Out of peak season it is a no - brainer for me, I'm off to Portugal next year in April. Plymouth to Santander!


----------



## 97661 (Feb 11, 2006)

Hi ,

If you book your crossing through the Caravan Club, or Camping and Caravan Club you will find it cheaper than booking direct with the ferry companies.

Phyl


----------



## Rapide561 (Oct 1, 2005)

*Ferries*

Hi

Last time I sailed on the Pride of Bilbao (P&O) I sent my food back. I was offered a refund and given my next meal in the "upgraded restaurant", free of charge. Food was equally shocking in there.

Russell


----------



## 110279 (Feb 29, 2008)

I agree the Bilbao ferry is terrible, I have used both and the Santander ferry is much nicer, however, both trips were very rough and we have driven through France every since using Cherbourg/Poole crossing which is only 4.5 hours. The last time we used the Bilbao ferry it was so rough we never docked until 3pm and lost the whole day's travelling.
I can get through the 650 miles from Cherbourg to Spanish border with 1 overnight stay if you get the 7am ferry from Poole, stay around Nantes and down to Biarritz by the next night, motorway all the way 90 Euros in tolls and 390 Euros in fuel.


----------



## RogerAndHeather (Dec 23, 2007)

If there is even the slightest chance of you having to change your return dates, go via Calais. Much more flexibility and it only cost me an excess of £10.00 to return early last year.


----------



## 107990 (Oct 30, 2007)

I can get through the 650 miles from Cherbourg to Spanish border with 1 overnight stay if you get the 7am ferry from Poole, stay around Nantes and down to Biarritz by the next night, motorway all the way 90 Euros in tolls and 390 Euros in fuel.

DATASET EXCERPT

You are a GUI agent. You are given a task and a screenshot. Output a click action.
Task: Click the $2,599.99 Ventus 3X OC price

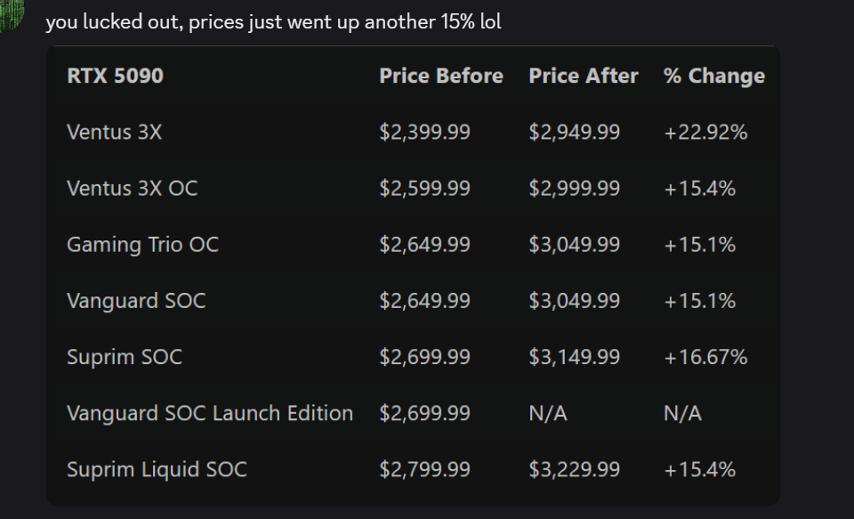pos(424,189)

PROBLEMS AND TASKS
- A) Answer these questions using the ferry thread:
(i) Which crossing is the first poster taking to Portugal next April?
(ii) According to Phyl, through which organizations is booking a crossing cheaper than booking direct with the ferry companies?
(iii) How much did RogerAndHeather pay in excess to return early via Calais?
- B) In the ferry thread, copy the part that opens with the words containing "## Rapide561 (Oct" and closes with "shocking in there.", swapping "refund" for "voucher".

ANSWERS BY TASK
- A)
(i) Plymouth to Santander.
(ii) The Caravan Club or the Camping and Caravan Club.
(iii) £10.00.

- B)
## Rapide561 (Oct 1, 2005)

*Ferries*

Hi

Last time I sailed on the Pride of Bilbao (P&O) I sent my food back. I was offered a voucher and given my next meal in the "upgraded restaurant", free of charge. Food was equally shocking in there.